Work to be completed =>
The answer should consist of each line below that contains the word "Task".

Material shown =>

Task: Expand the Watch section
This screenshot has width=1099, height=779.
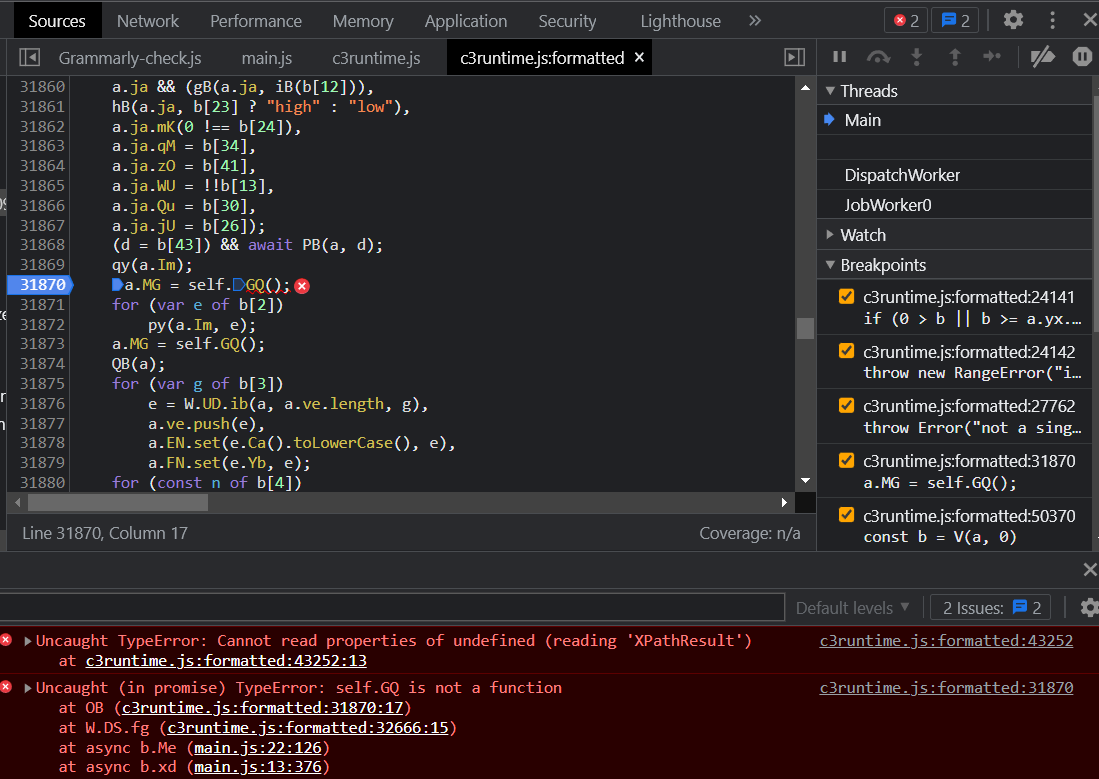Action: (x=830, y=234)
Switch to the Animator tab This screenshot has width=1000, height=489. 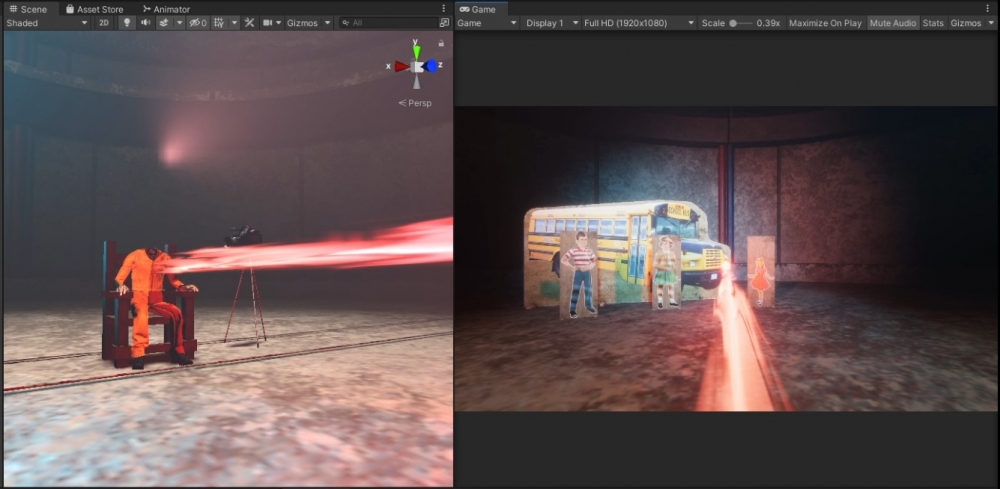pos(166,9)
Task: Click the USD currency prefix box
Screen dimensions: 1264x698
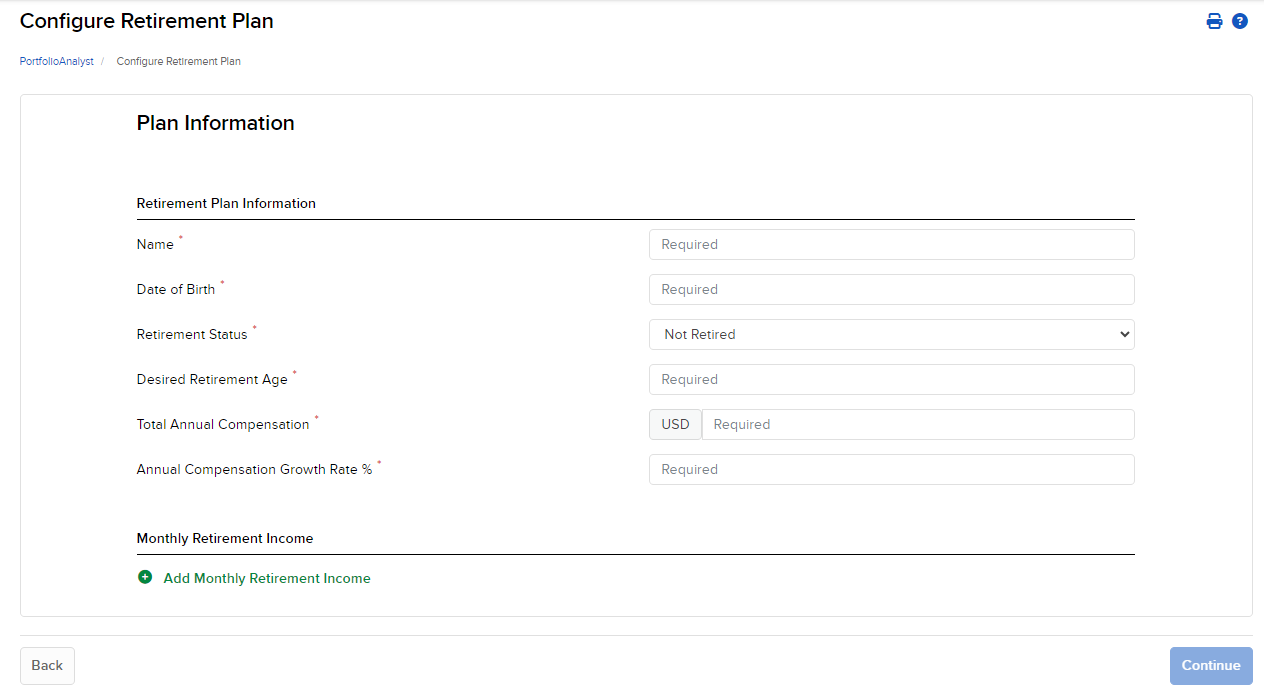Action: (675, 424)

Answer to the exercise =>
Task: Expand the Watch section
Task: Click the USD currency prefix box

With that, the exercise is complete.